Reply to this email directly, view it on GitHub
<#1468?email_source=notifications&email_token=AEOTURAMJTWRP3ANASHUWN3QBBIEJA5CNFSM4IGEQFOKYY3PNVWWK3TUL52HS4DFVREXG43VMVBW63LNMVXHJKTDN5WW2ZLOORPWSZGOD2WI56Y#issuecomment-514625275>,
or mute the thread
<https://github.com/notifications/unsubscribe-auth/AEOTURAEOQC25Y6RZ75JQELQBBIEJANCNFSM4IGEQFOA>
.
|
It's fine! I appreciate you prototyping this and I'm glad it worked out for you, I just have to be careful with things I merge upstream. Features are forever and there's a commitment that they will be maintained indefinitely. I don't want to rush into an implementation until I know I can back that up. |
I have 8x8 pixels tiles for light culling and groupshared memory for min/max depth for each tile. An option allowing me debug this properly would be very useful. |
Is there any update to this feature? It would be helpful to have this when debugging compute shaders with groupshared variables. Currently at v1.27 all groupshared values are not accessable and leads to incorrect control flow. |
Please do not comment on old issues or pull requests that have been closed. If you are encountering a bug or are requesting a feature please open a new issue. You can reference this issue if you wish, but opening a new issue prevents any confusion of accidentally linking two unrelated issues and means that each issue can be handled in a clean process. |
Simulates all threads in a thread group so that changes to groupshared memory from other threads are available in the thread of interest.
Description
This is the implementation of simulating all the threads in a thread group across all available cpu cores that I mentioned in response to issue #1054 "Compute shader results from other threads". I made it about a year ago when I needed to debug a compute shader with groupshared memory. It can take a while with a large group size, but it's time well spent if you're trying to understand what your compute shader is doing!

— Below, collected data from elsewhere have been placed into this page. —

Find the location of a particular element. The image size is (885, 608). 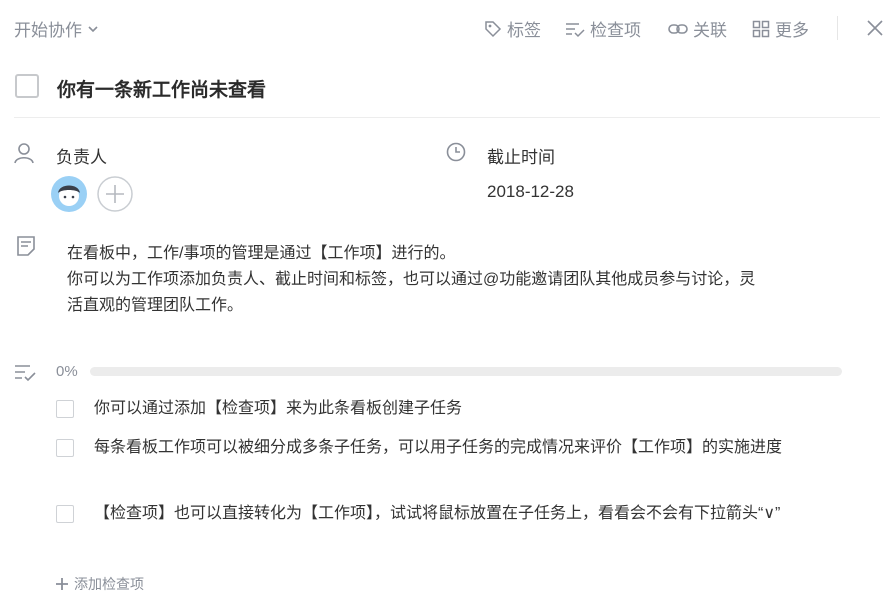

checklist-icon is located at coordinates (575, 29).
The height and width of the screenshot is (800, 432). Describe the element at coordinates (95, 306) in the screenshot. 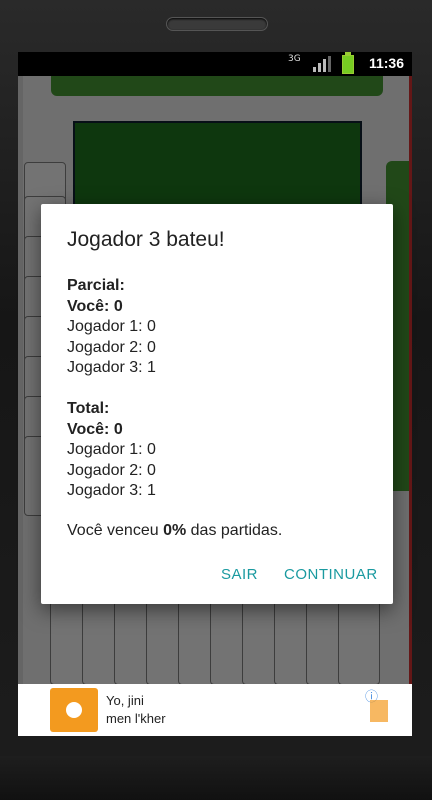

I see `partial-you: Você: 0` at that location.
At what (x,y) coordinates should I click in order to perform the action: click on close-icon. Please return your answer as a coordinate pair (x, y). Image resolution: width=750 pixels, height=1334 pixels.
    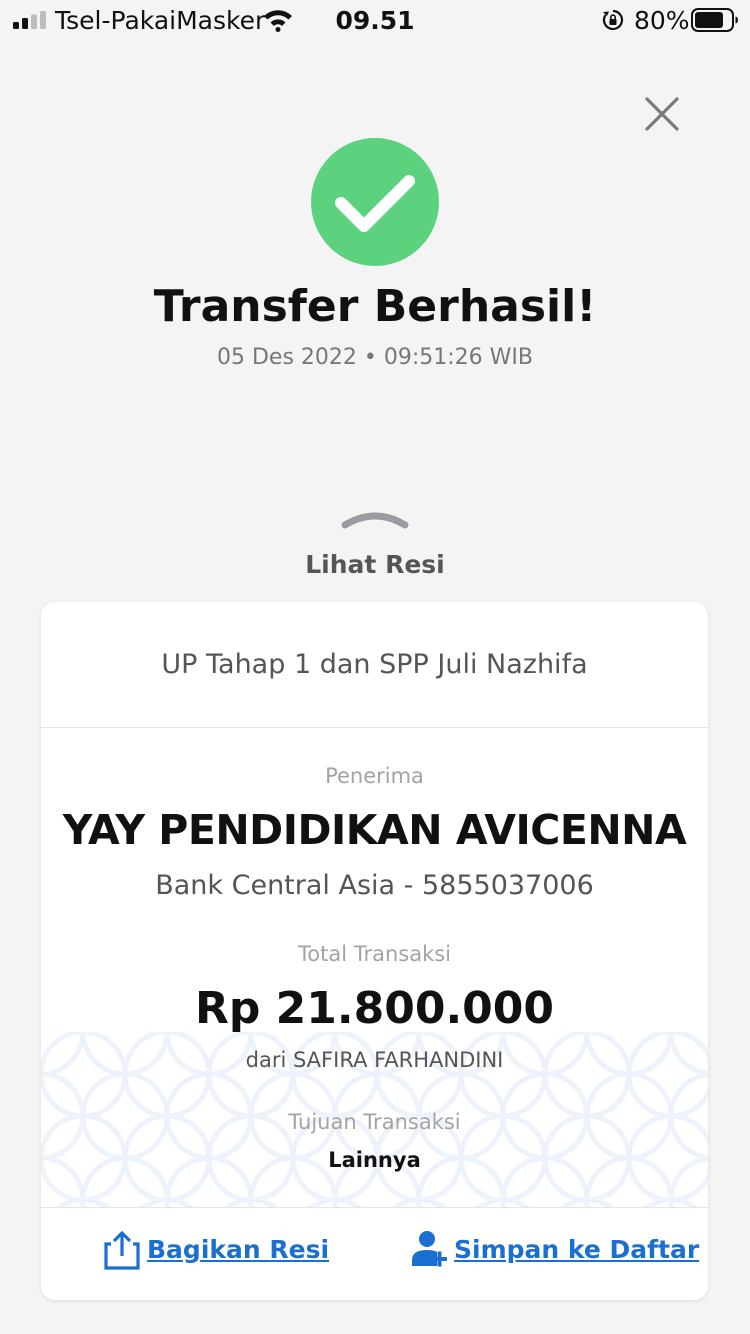
    Looking at the image, I should click on (662, 114).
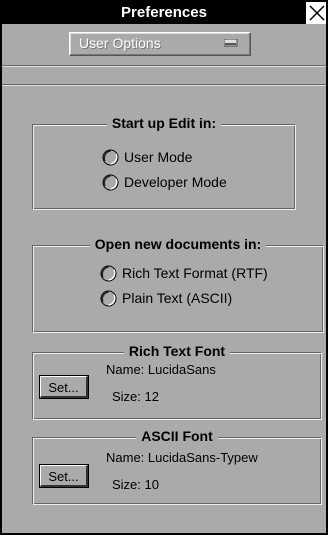  What do you see at coordinates (182, 370) in the screenshot?
I see `name-value: LucidaSans` at bounding box center [182, 370].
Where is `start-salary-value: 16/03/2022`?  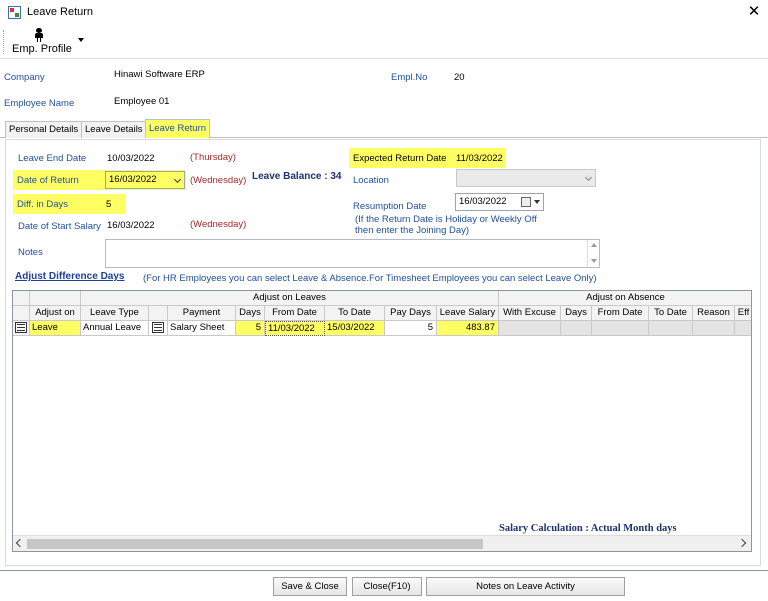
start-salary-value: 16/03/2022 is located at coordinates (131, 226).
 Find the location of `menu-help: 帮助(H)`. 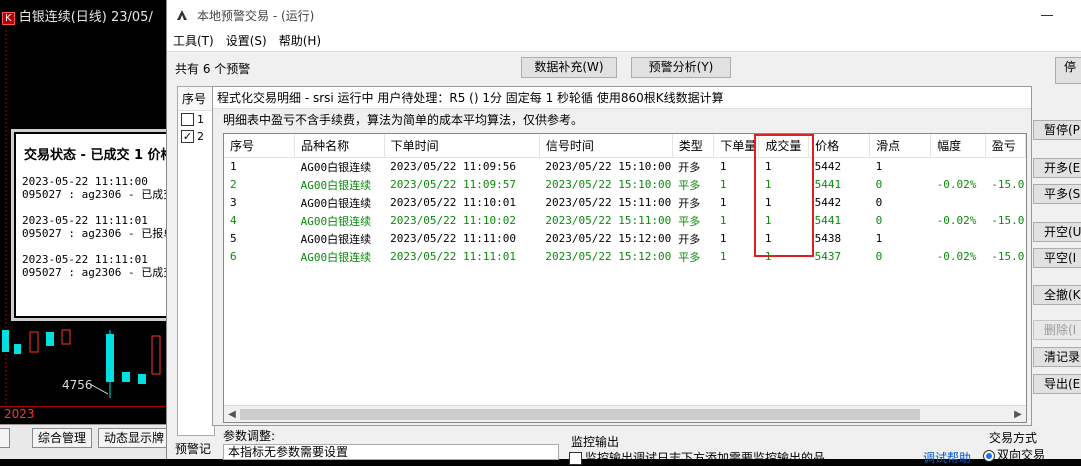

menu-help: 帮助(H) is located at coordinates (300, 40).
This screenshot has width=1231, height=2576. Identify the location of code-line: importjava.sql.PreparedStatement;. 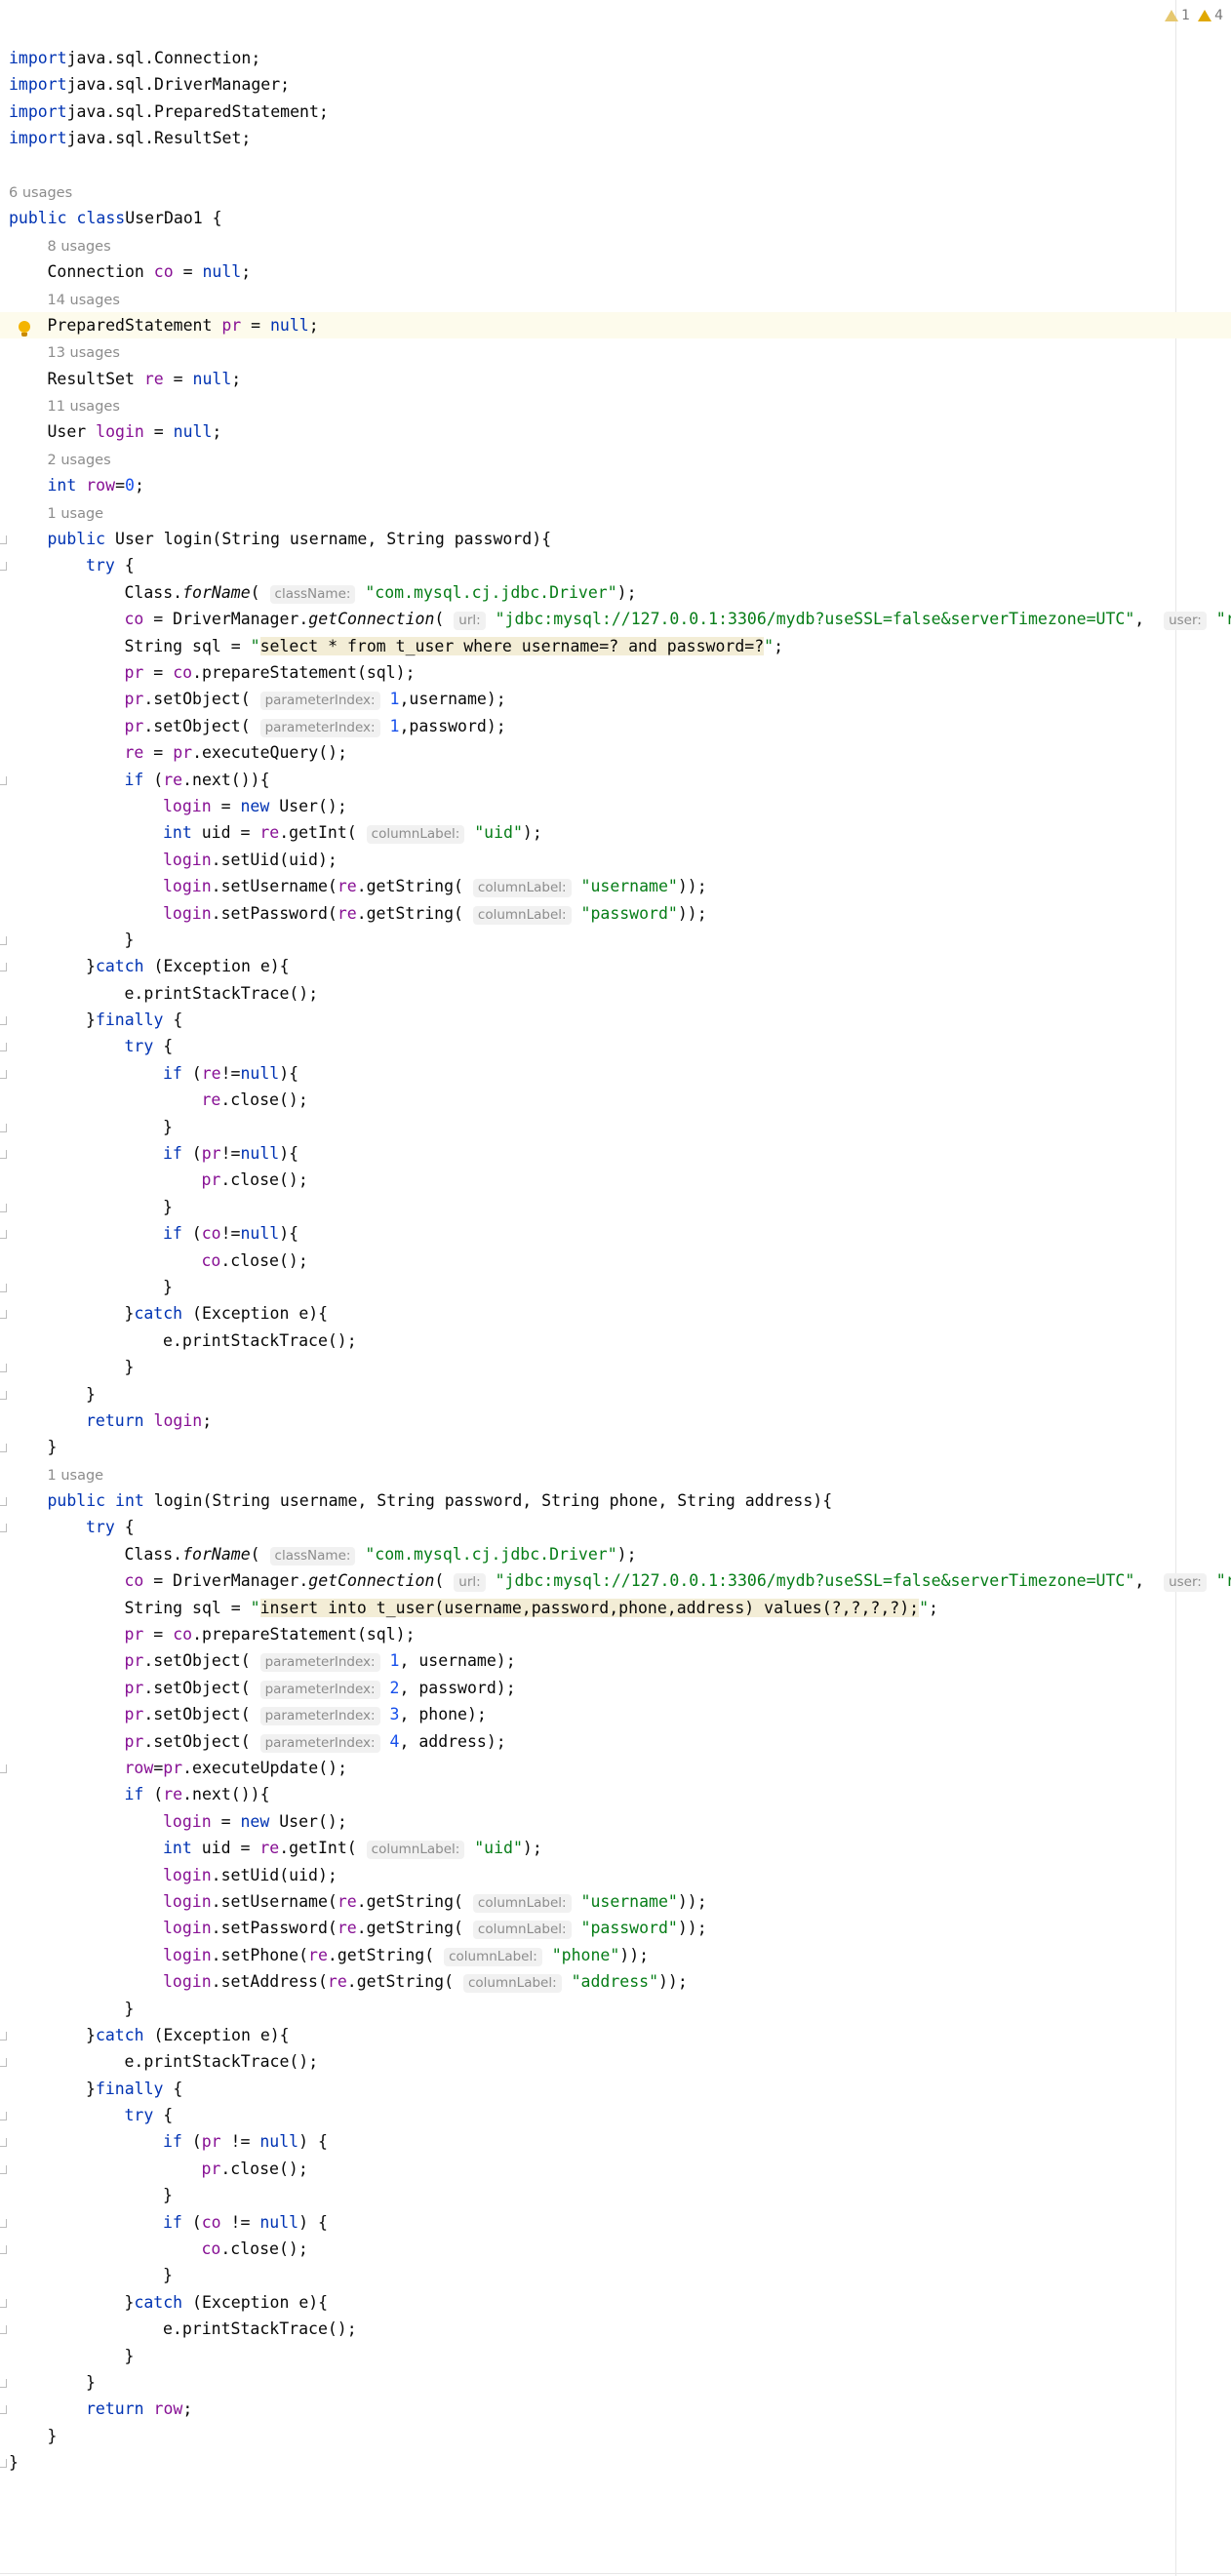
(616, 112).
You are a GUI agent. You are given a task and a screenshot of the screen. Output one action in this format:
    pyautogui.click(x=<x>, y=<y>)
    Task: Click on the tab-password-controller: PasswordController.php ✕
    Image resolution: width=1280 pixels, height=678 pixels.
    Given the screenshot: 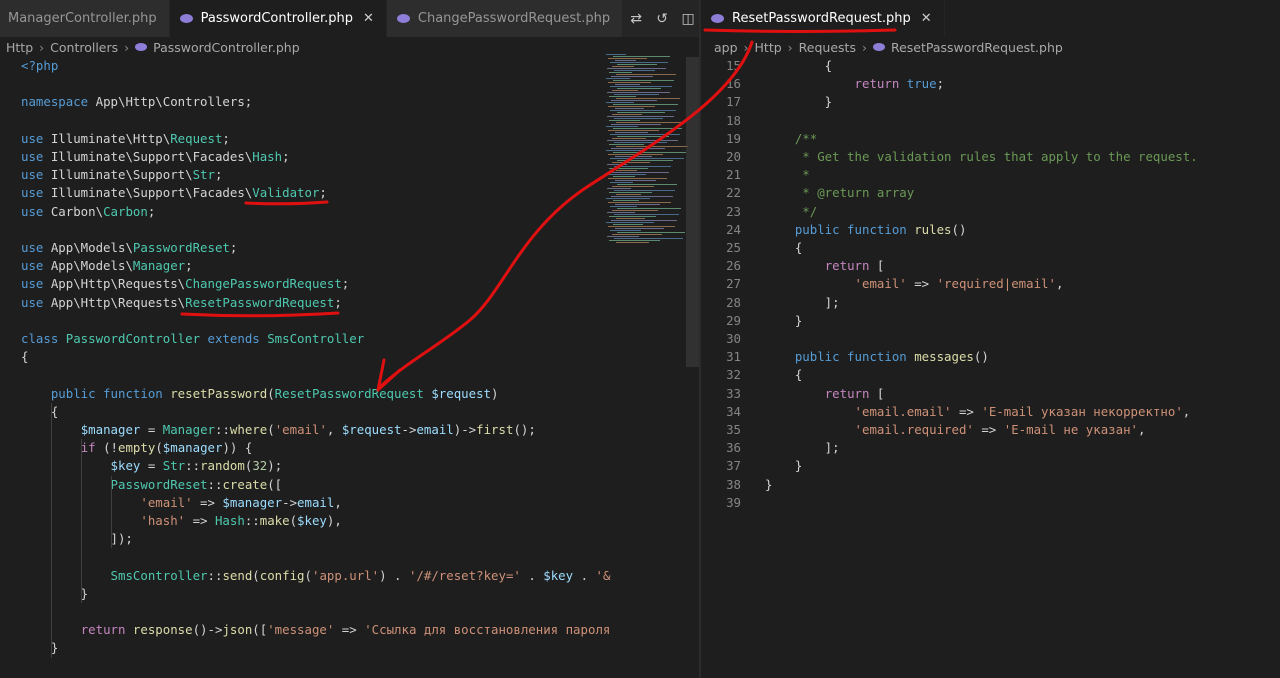 What is the action you would take?
    pyautogui.click(x=278, y=18)
    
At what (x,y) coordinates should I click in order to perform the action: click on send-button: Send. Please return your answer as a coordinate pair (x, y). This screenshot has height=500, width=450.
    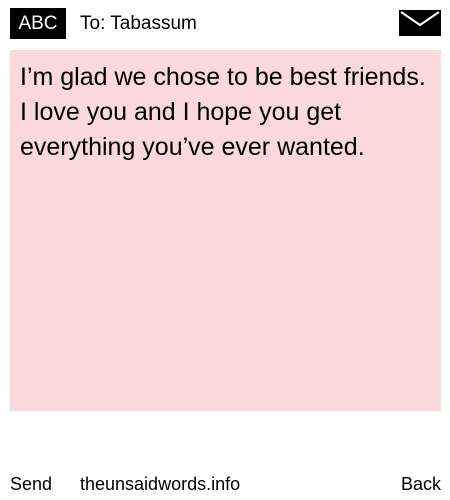
    Looking at the image, I should click on (31, 484).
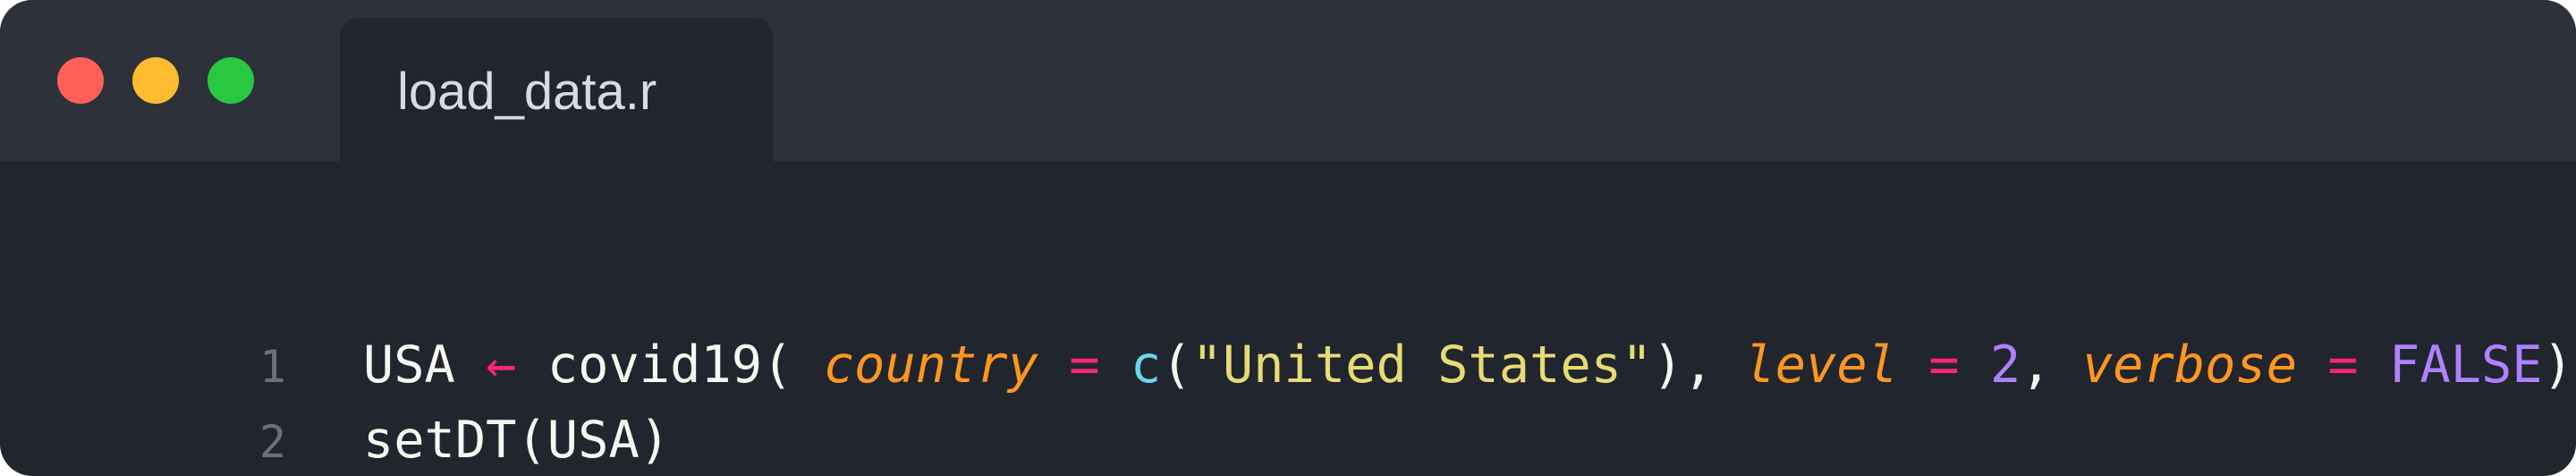  What do you see at coordinates (1698, 366) in the screenshot?
I see `code-token-default: ),` at bounding box center [1698, 366].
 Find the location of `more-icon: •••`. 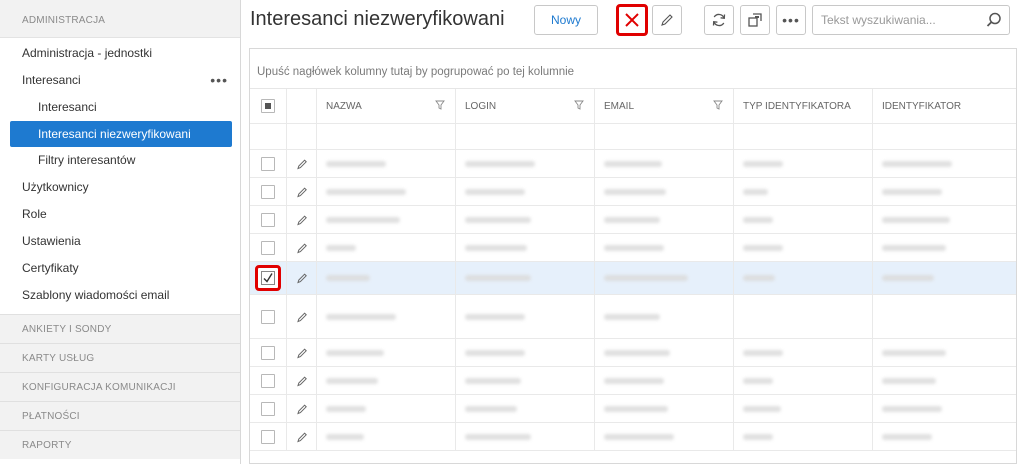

If it detects group sync instructions, it will simulate all the threads in the thread group of the target thread until the point at which they no longer affect the target's results. If threads in another group can write to a location that the simulated group reads then that won't be reflected. Ideally it would detect cases that won't be simulated correctly, and either warn you or simulate everything it needs to, but it doesn't at the moment.
It works by blocking at each thread sync instruction until all threads have arrived. Atomic instructions are inside critical sections. It uses deferred contexts, which turns out to be a bit of nuisance because I have to turn off the single threaded device bit, but also nice, because I don't have to save and restore state on the immediate context. I assume it's going to conflict with pull request #1457 "Move D3D11 API usage out of dxbc_debug.cpp".
It puts up the cancel dialog if it runs for a certain number of instructions. Ideally I think it would have a cancel button next to the "thinking" indicator that you could press at any time, but I haven't done that. It would also be nice if it indicated how many threads it's simulating, so you can get an idea of what you're in for. I suppose it could also give you the option to override simulating everything it thinks you need.